Dans “Les raisons d'une comparaison, Afrique-Russie” se livre à une analyse, jusqu’ici rarement abordée, des convergences entre la Russie et l’Afrique. Explications par les co-auteurs.

Pourquoi vous être lancé dans cette comparaison, rarement effectuée jusque-là, entre la Russie et l’Afrique ?

Après avoir vécu dans les espaces russophone et africain et avoir travaillé sur ces aires, il nous est apparu – c’est le point de départ du livre – qu’il y avait beaucoup de points communs fondamentaux entre la Russie et l’Afrique. Certes, ce sont les différences que l’on souligne généralement. C’est justement pour cette raison qu’il convenait de déplacer le curseur pour combler un angle mort de la comparaison politique.

On découvre en effet à la lecture de votre ouvrage des éléments de similitudes à la fois sur les plans sociologique mais également politique, économique, etc.

C’est justement ce qui est le plus frappant. Et ce sont des similitudes qui sont très importantes. Elles concernent des domaines aussi fondamentaux que l’État, l’économie, l’anthropologie, les régimes politiques, l’absence de véritable société civile, les valeurs qui sont généralement conservatrices mais aussi la prégnance du monde de l’invisible, l’importance de la corruption… jusqu’au système D, au goût du paraître ou au sens de la fête. La liste n’est pas limitative.

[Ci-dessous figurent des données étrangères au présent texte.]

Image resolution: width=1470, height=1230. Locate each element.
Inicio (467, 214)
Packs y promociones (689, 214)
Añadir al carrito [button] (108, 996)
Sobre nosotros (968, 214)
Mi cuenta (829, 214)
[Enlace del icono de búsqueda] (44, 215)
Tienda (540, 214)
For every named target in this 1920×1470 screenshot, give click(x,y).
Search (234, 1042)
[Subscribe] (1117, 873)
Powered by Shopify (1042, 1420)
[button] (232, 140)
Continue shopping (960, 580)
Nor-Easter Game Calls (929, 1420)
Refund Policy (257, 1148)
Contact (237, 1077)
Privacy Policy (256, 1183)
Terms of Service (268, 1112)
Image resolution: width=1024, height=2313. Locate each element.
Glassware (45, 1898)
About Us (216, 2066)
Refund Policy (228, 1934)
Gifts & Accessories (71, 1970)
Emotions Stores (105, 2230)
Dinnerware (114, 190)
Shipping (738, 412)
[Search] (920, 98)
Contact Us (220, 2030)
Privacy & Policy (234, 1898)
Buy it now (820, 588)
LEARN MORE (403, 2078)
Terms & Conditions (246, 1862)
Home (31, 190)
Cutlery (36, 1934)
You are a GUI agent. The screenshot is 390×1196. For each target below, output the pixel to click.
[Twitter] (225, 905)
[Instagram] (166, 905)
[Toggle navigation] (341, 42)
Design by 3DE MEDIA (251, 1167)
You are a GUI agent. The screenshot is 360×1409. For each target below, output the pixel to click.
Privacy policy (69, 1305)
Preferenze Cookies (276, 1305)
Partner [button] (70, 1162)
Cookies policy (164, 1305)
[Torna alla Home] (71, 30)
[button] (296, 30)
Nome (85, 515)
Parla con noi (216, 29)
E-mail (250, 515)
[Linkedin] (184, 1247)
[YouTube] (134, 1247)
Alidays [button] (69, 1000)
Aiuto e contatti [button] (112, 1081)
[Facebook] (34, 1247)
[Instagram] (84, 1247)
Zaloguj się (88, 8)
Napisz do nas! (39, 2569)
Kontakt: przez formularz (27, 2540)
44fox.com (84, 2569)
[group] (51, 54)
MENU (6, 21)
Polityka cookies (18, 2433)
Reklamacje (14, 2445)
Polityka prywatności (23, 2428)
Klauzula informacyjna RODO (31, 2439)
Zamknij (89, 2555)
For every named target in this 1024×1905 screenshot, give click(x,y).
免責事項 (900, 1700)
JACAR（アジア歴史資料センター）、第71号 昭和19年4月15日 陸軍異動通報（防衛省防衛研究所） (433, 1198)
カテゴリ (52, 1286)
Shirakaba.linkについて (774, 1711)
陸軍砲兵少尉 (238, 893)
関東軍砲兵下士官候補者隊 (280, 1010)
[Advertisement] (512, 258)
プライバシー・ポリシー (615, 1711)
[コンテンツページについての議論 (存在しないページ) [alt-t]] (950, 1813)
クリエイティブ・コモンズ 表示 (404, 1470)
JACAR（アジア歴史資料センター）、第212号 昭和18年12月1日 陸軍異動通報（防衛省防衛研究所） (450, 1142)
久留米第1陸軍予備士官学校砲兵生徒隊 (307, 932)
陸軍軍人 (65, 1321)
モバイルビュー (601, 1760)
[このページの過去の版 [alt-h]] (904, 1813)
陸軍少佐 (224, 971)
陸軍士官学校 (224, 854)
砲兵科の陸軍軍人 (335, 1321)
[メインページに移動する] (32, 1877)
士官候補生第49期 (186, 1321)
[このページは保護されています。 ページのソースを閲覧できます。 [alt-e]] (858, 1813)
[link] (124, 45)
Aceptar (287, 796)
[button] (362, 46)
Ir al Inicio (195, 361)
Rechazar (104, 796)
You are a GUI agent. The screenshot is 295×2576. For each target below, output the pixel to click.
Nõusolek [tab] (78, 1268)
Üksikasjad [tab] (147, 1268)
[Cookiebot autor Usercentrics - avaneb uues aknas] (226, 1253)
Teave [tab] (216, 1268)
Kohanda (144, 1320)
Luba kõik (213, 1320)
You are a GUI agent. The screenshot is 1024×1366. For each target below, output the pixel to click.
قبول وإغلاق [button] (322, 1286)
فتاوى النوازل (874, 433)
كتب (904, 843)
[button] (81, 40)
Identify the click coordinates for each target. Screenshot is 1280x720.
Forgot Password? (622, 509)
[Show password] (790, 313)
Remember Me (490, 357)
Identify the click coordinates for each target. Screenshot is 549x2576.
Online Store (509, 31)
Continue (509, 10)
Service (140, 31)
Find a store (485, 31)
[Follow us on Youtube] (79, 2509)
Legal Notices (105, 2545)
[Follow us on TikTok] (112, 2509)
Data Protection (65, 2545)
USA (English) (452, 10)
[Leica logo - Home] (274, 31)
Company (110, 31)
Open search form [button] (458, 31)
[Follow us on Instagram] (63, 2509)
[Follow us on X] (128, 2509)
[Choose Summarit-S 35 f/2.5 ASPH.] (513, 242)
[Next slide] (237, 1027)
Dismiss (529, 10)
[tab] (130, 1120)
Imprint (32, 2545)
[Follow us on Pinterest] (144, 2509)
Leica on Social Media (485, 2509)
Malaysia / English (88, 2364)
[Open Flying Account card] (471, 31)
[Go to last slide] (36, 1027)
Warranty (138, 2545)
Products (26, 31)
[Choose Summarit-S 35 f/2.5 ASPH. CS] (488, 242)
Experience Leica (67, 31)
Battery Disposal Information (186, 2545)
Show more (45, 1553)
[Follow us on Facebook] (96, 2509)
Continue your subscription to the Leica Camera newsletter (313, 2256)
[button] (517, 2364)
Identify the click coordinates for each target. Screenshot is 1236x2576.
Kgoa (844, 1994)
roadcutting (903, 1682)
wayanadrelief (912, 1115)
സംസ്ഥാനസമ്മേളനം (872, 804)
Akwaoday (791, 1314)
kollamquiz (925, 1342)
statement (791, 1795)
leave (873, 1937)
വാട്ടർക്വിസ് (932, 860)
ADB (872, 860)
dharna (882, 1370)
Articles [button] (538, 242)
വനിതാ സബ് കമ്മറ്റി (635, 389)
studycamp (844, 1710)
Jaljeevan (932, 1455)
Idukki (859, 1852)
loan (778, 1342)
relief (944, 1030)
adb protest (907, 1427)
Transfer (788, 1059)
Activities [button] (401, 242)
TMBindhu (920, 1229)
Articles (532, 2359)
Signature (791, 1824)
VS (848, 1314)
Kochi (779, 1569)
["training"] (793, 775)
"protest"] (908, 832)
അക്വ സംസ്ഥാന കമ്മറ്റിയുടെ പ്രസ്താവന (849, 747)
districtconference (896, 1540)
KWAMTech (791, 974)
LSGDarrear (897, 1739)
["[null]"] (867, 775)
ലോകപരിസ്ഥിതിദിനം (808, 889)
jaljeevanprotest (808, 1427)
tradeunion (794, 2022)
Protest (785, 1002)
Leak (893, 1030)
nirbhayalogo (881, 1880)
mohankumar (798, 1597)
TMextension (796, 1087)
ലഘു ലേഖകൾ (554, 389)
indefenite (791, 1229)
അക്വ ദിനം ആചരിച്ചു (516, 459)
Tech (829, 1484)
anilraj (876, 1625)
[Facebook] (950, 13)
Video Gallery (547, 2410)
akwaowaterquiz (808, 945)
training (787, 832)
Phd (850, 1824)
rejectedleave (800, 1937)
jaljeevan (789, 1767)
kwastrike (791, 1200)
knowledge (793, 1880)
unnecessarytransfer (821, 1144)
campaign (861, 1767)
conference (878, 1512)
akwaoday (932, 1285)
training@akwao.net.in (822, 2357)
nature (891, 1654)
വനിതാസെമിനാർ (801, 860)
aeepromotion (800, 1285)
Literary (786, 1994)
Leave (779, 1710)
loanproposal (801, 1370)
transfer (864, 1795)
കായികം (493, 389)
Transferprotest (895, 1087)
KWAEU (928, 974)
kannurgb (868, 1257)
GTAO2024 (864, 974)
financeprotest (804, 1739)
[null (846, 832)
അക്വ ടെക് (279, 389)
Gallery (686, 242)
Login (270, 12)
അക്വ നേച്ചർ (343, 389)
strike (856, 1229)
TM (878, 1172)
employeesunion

Si nous devions aller plus loin, d’après vos analyses, comment l’Afrique regarde la Russie et vice et versa ?

En réalité, les liens entre les deux ensembles ne sont pas si importants. Hormis le récent retour de la Russie en Afrique par l’intermédiaire de Wagner, les relations sont plutôt faibles. Cela est peut-être dû au fait que l’Afrique et la Russie sont relativement pauvres (le PNB de la Russie est équivalent à celui de l’Espagne, celui de l’Afrique à celui de la France). Les deux exportent avant tout des matières premières qu’elles ne transforment généralement pas, produisent peu de biens manufacturés, bref, sont peu complémentaires.

Dans le jeu des puissances qui se joue, se rejoue peut-on dire sur le continent, et à la lumière de vos travaux, comment analyser la situation actuelle alors que la Russie réaffirme sa présence sur le continent et qu’un nouveau rapprochement s’opère entre certains pays du continent et la Russie ?

Il ne faut pas exagérer ce mouvement. Nous sommes encore loin des relations qui existent entre l’Afrique et la Chine, l’Union européenne ou les Etats-Unis, même si les Etats africains ne se sentent plus aussi liés à tel ou tel camp, comme à l’époque de la Guerre froide, passant ainsi du non-alignement au « multi-alignement » ou pratiquant, selon le mot de Bertrand Badie, l’ « union libre ». Plusieurs pays africains francophones n’ont pas voté dans le même sens que la France aux Nations Unies au sujet de la guerre en Ukraine. Notre livre ne consiste d’ailleurs pas à étudier les relations entre les deux ensembles mais à souligner leurs points communs, ce qui peut expliquer que leurs rapports soient relativement faibles, ayant quasiment les mêmes choses à s’échanger.

Quelles leçons en tirer : qui se ressemble s’assemble “mieux” ?

C’est loin d’être évident. Et même si c’est paradoxal à première vue, on a noté que cela s’explique. Un peu dans le même sens, il est intéressant, pour terminer, de rappeler le message qui se trouve à la fin du livre. Les points communs entre les deux ensembles pourraient favoriser davantage de liens, notamment sur le plan militaire, ce qui ne nous semble pas une bonne chose, la Russie démontrant chaque jour, à travers les horreurs que l’on voit en Ukraine, qu’elle est devenue un État actuellement infréquentable. Il est temps pour la France, qui est l’une des victimes de ces rapprochements au Sahel, de changer sa politique de coopération pour attirer enfin la sympathie des Africains.

Les raisons d’une comparaison, Afrique-Russie, Philippe Marchesin, Diana Bangoura, L’harmattan.